Hi everyone!

Our team was recently having a convo (spirited and procrastinatory, as is our wont) about the things that we *don’t* talk about with friends. We talk about our salaries, our relationships (obviously), our anti-depressants, our weird skin things. Very few topics are actually off limits, except, evidently…Ozempic?

It seems like it’s easy to talk about in the abstract trend way, but harder to talk about with close friends. Luckily, this week’s contributor, Jamie Cattanach, had the same observation and has some thoughts to share.

Read on for her thoughtful meditation on body image in a time of GLP-1s.

Yours in weird skin resources,The Prism Team

Jamie Cattanach is a Pushcart Prize-nominated writer whose work has been featured in CNBC, SELF, USA Today, Fourth Genre, Colorado Review, Psyche, and many more. Her in-progress memoir about her experience of atypical anorexia was chosen for the Manuscript Mentorship program at the Tin House Winter Workshop in 2022. Jamie lives in Portland, Oregon with her greyhound, Aspen.

One thing that makes Jamie feel well: An A+ night of sleep and the sweet, soft light of dawn that ends it.

Of course we still want to be thin. It would be easier if we could say so.

The spin studio bustled with bodies, the click-clack of cleats, and thudding bass. It was the day after Thanksgiving, a special “power hour” class instead of the usual 45 minutes. “I’m so ready,” I gushed to the instructor, her glittery makeup shimmering as she greeted each rider. “God knows after yesterday, I’ve got plenty to burn!”

She gave a tight smile and said nothing. Twenty minutes later, between sets of tapbacks, she monologued in the motivational way of spin instructors. “You’re here to take up space, not shrink yourself!” she shouted over the music, politely avoiding my gaze. “We’re getting stronger, not smaller!”

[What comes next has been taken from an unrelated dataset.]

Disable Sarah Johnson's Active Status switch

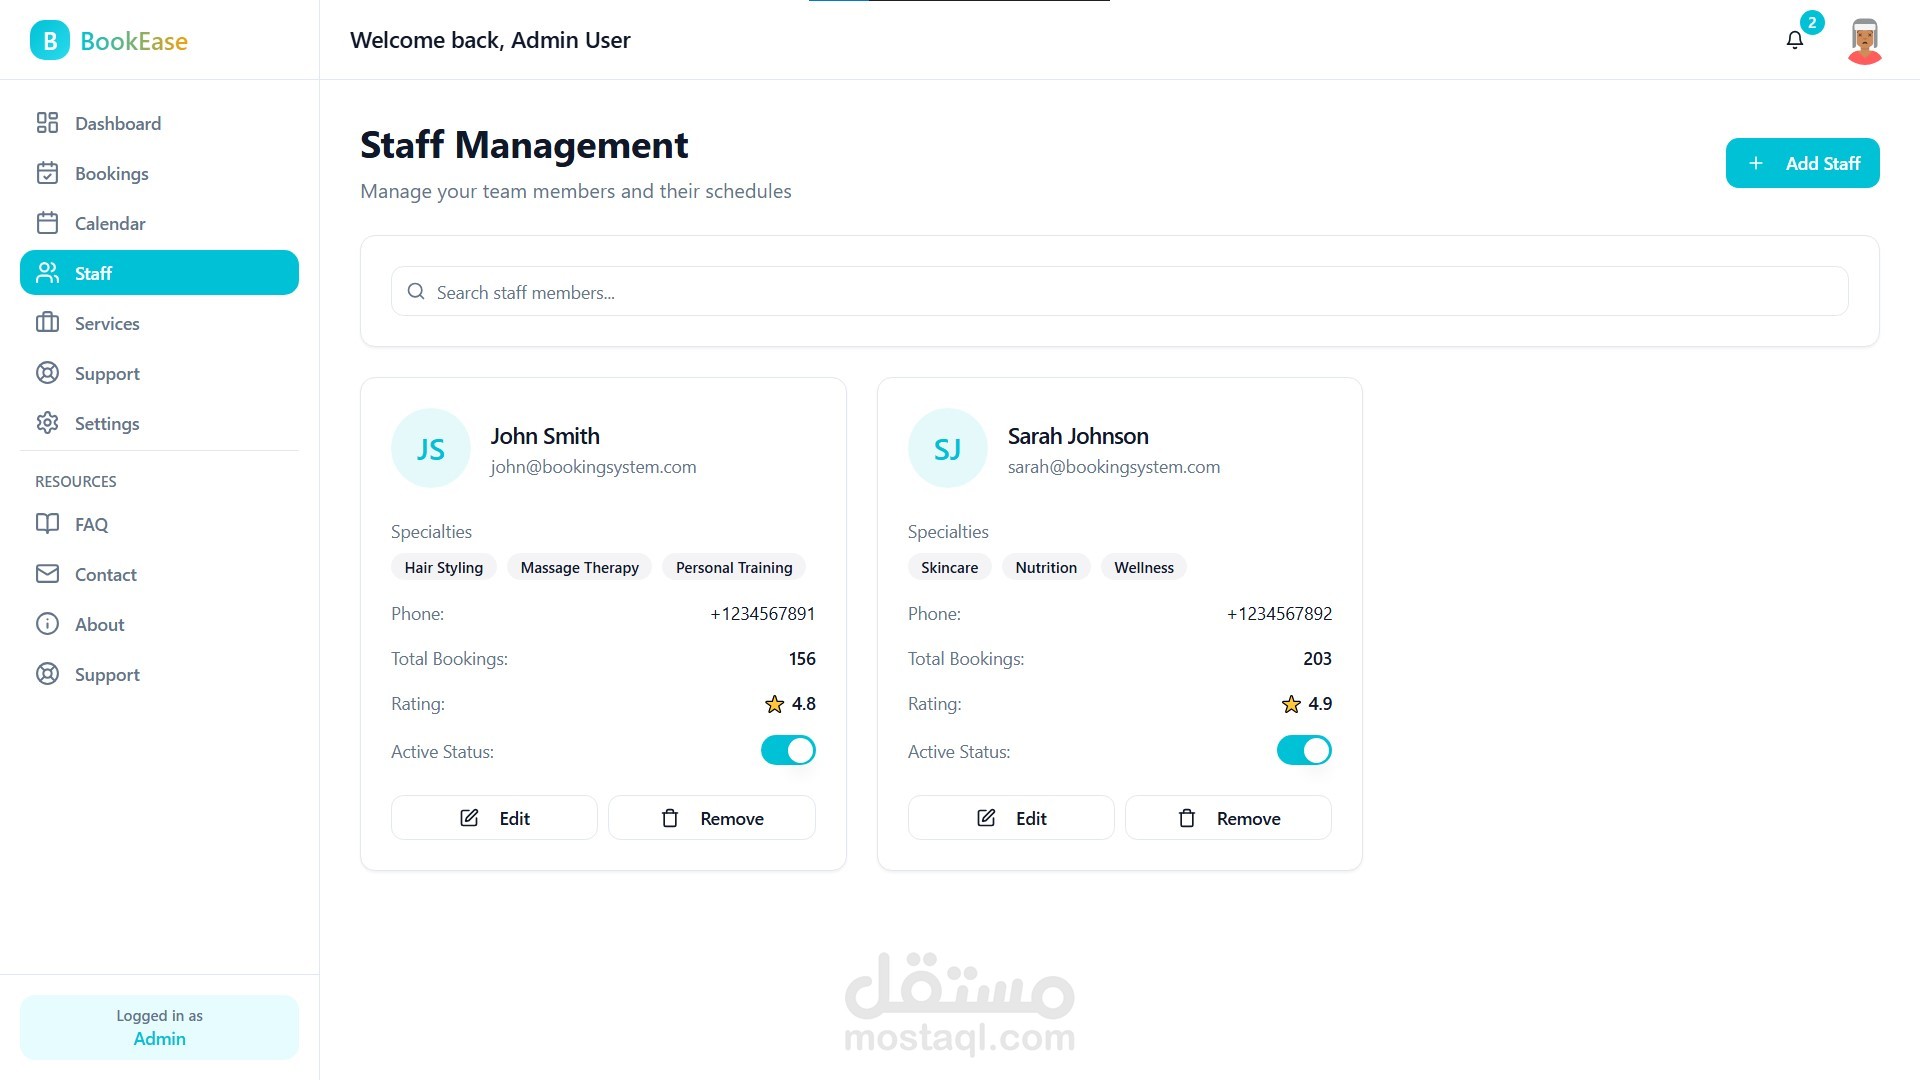[1304, 750]
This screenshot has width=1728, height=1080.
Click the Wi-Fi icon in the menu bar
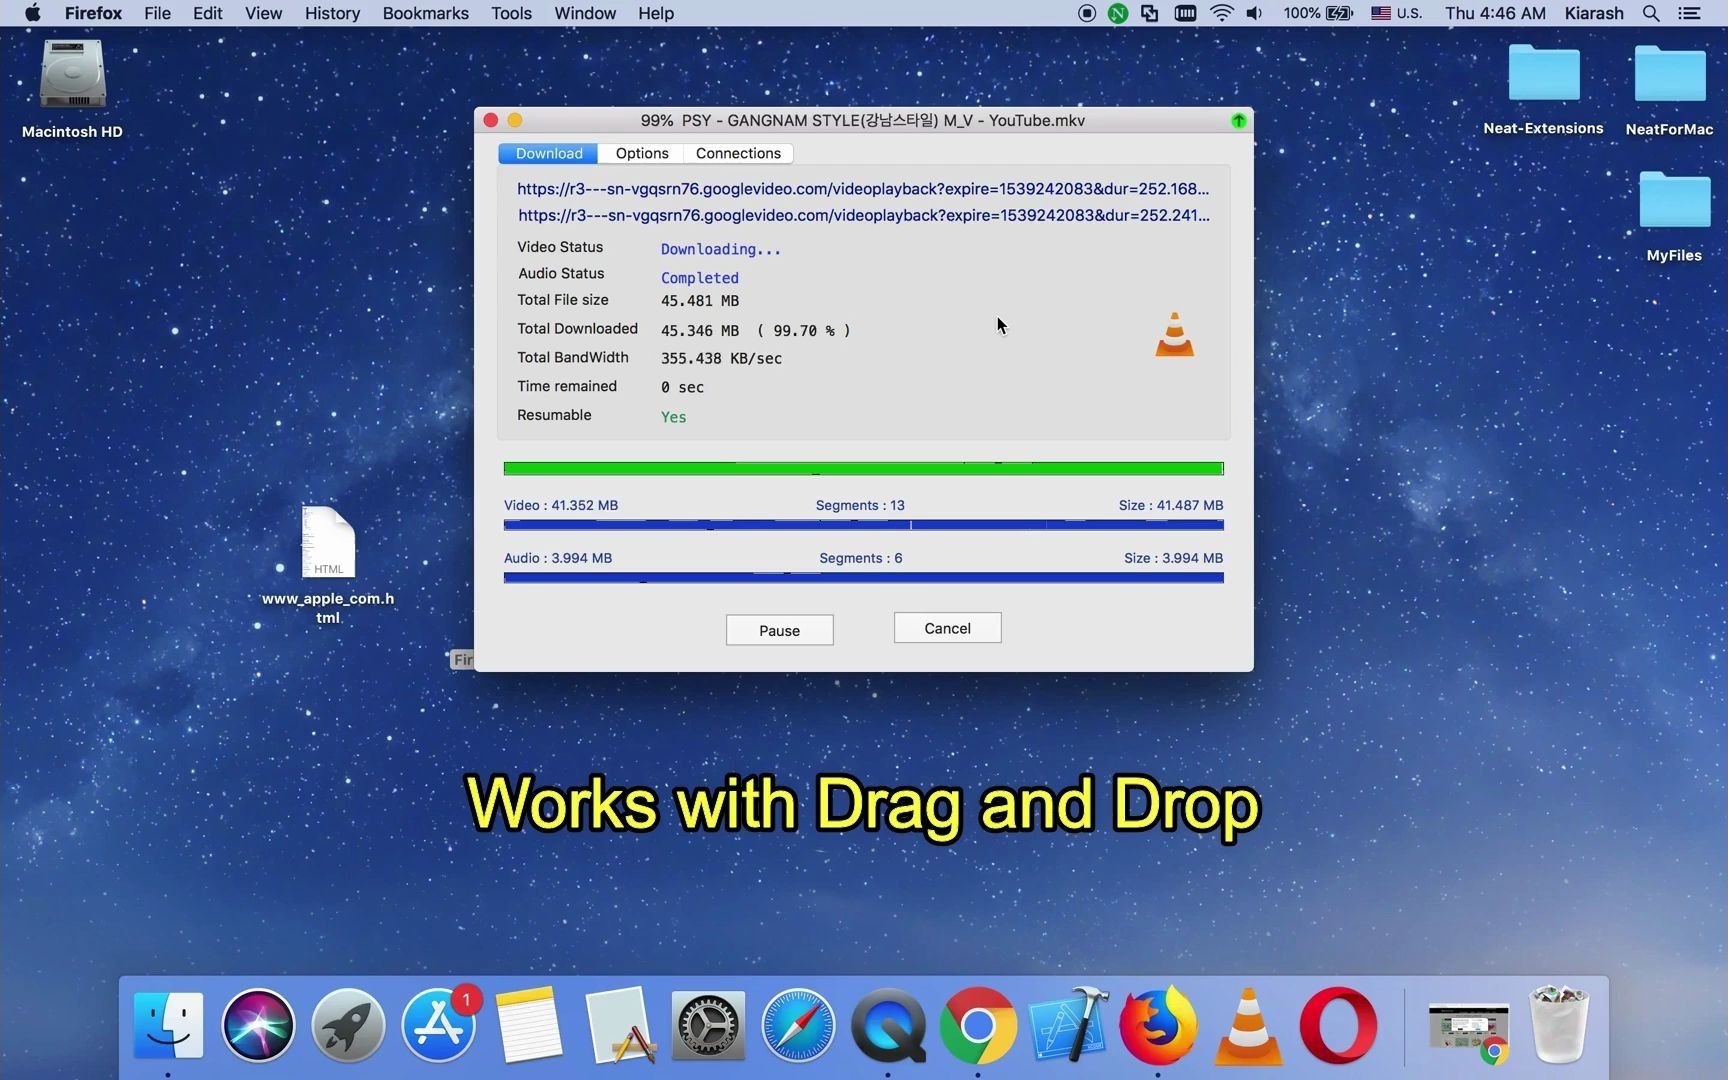pos(1221,13)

Exiting the studio, I felt moved to apologize. Instead, I thanked her for the reminder. “Those old messages are hard to drown out,” we agreed over a sweaty hug.

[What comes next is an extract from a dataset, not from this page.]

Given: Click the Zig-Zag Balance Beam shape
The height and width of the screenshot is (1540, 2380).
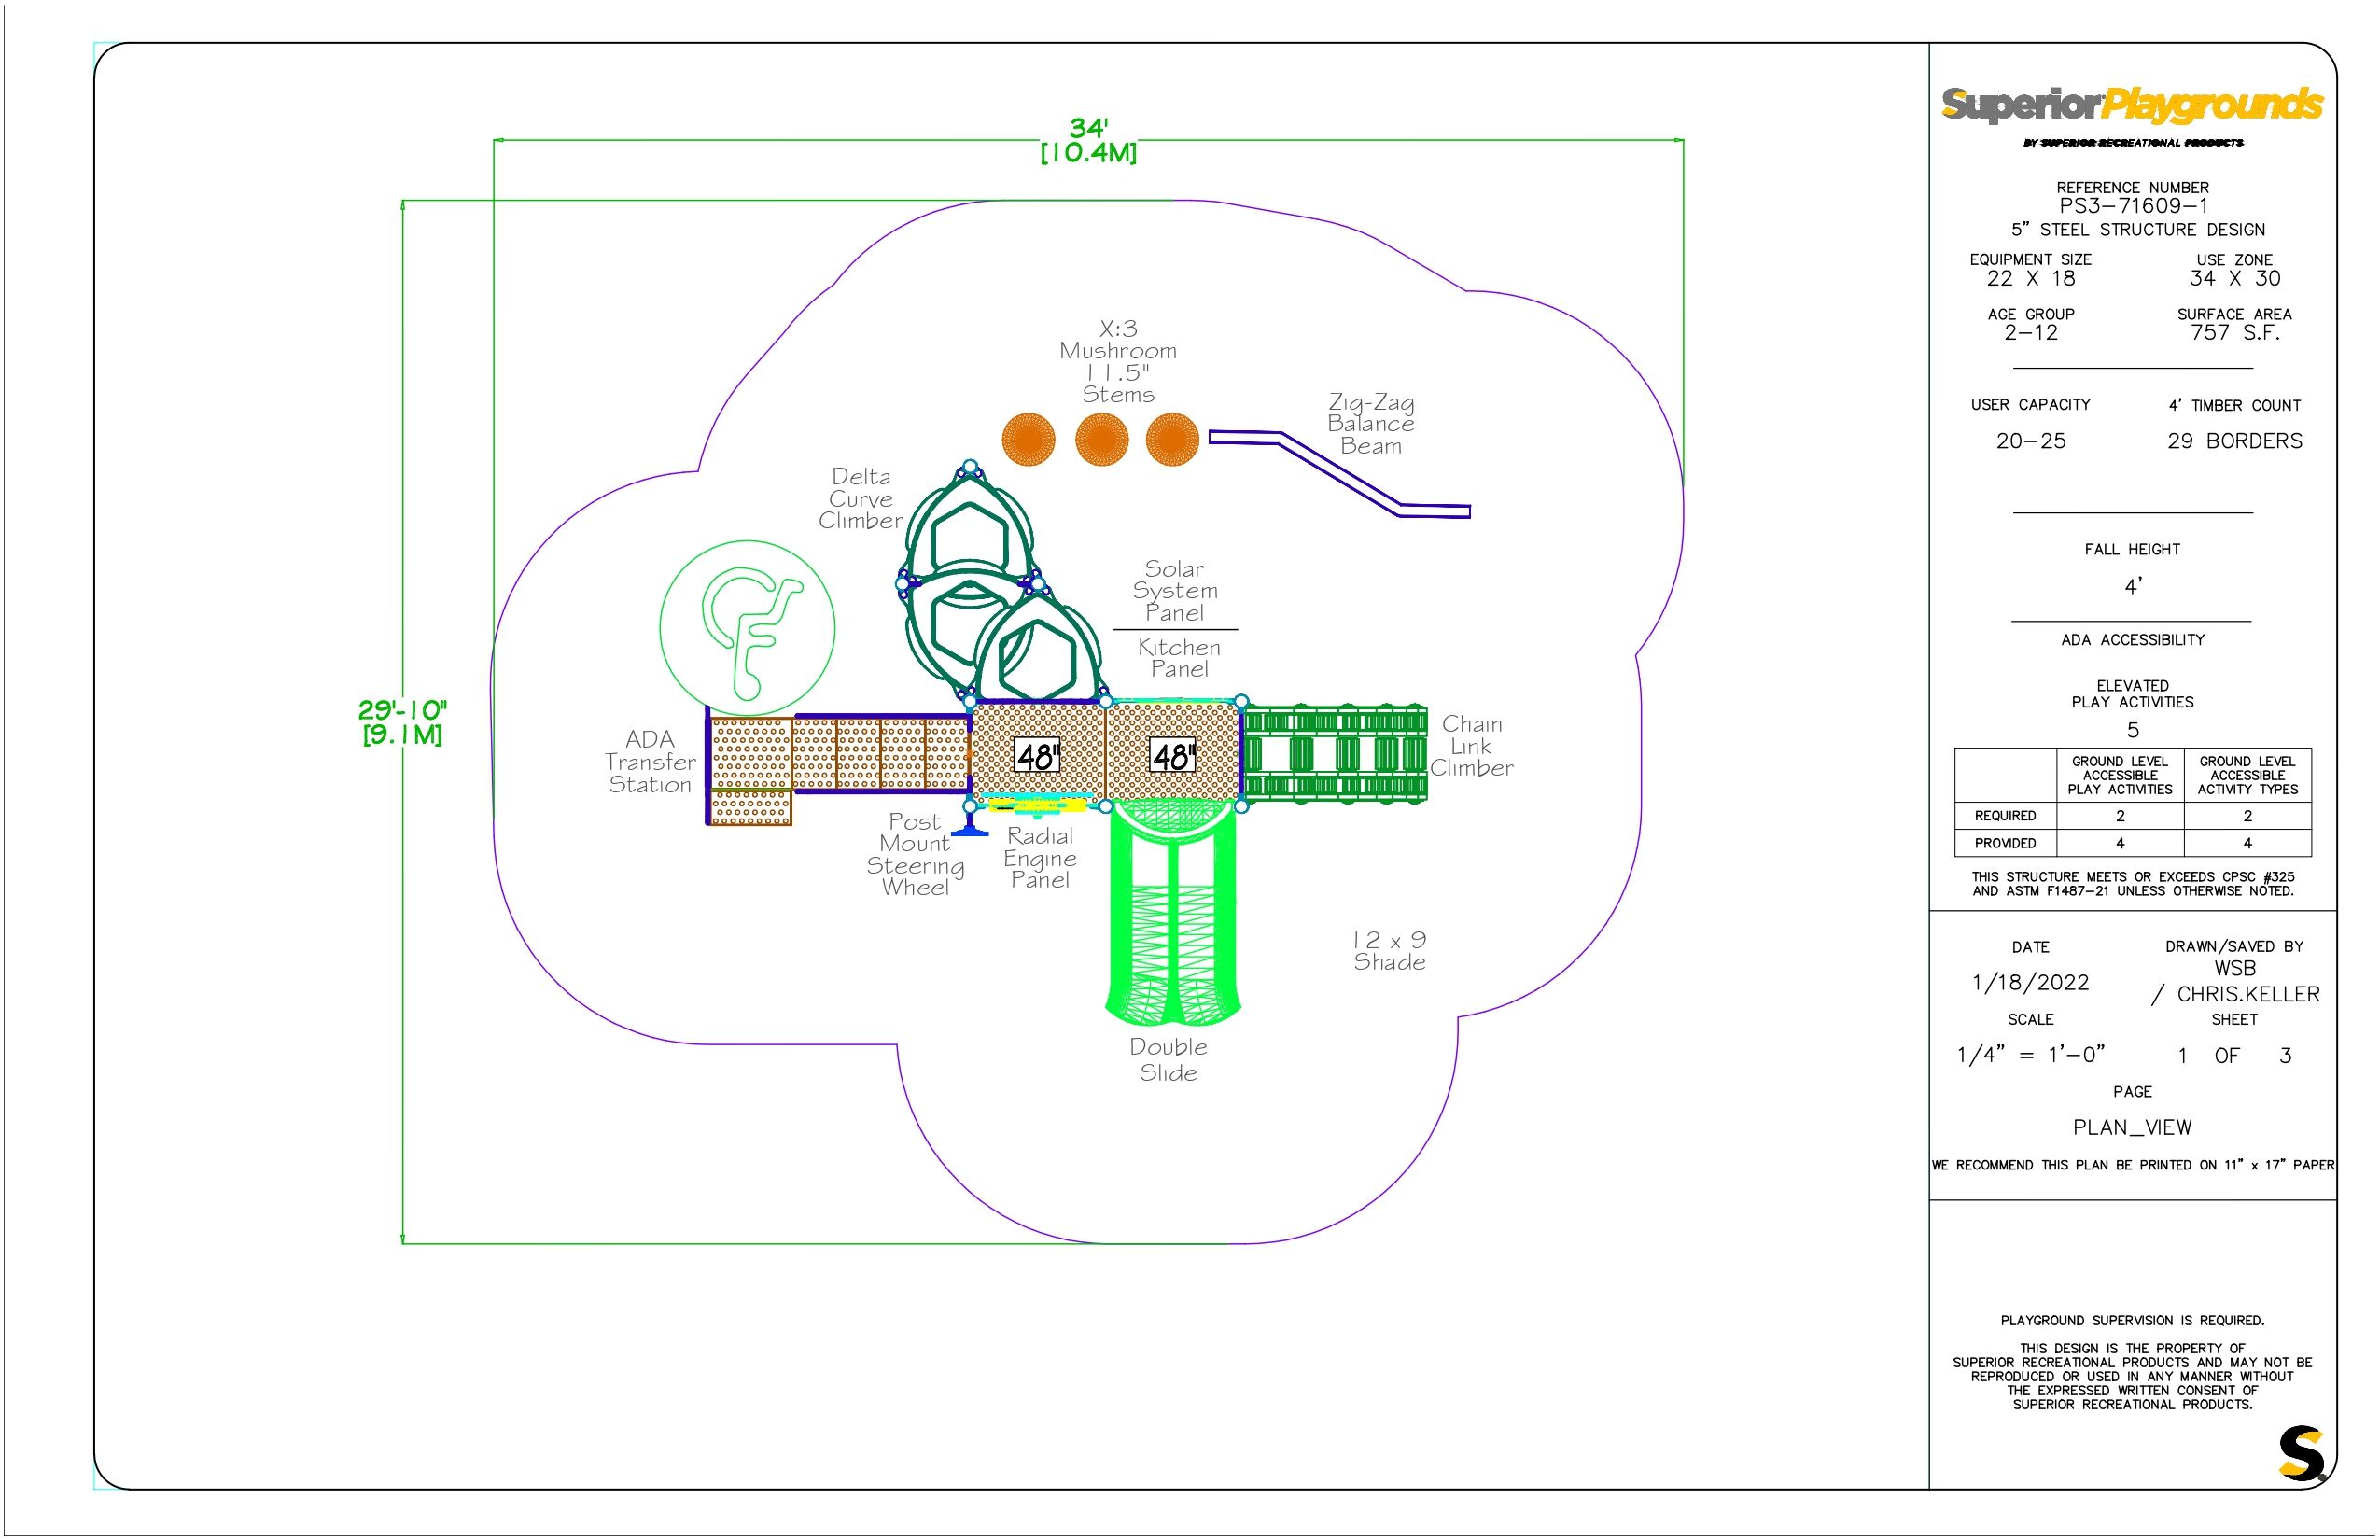Looking at the screenshot, I should coord(1340,473).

But the studio had scheduled the power hour right after America’s biggest food holiday. Extended classes were only ever offered around such feast days. And somehow, if I saw them as compensatory, that was my own outdated programming?

Just a few years ago, it was common to encounter expressly fatphobic messaging in gyms: a personal trainer proffering a physical model of five pounds of fat versus muscle; a sign in the shape of a pint glass that read An extra 20 minutes = one more round! “Don’t lift from your foot,” a barre instructor intoned on a tape I played ad nauseum in grad school, directing attention to the abductors in a leg raise. “There’s no fat there.”

Such direct fatphobia is now outré, at least in liberal-coded circles. We talk about being strong, not skinny. We talk — so much — about taking up space.

I appreciate the intention powering this shift — and I’m glad my friends no longer waste time bonding over food shame or complaining about arm flab. But can we be honest? We still want to be thin, even if the official party line has changed. The wild popularity of Ozempic and its ilk — despite the ~$1K price tag — says the quiet part out loud.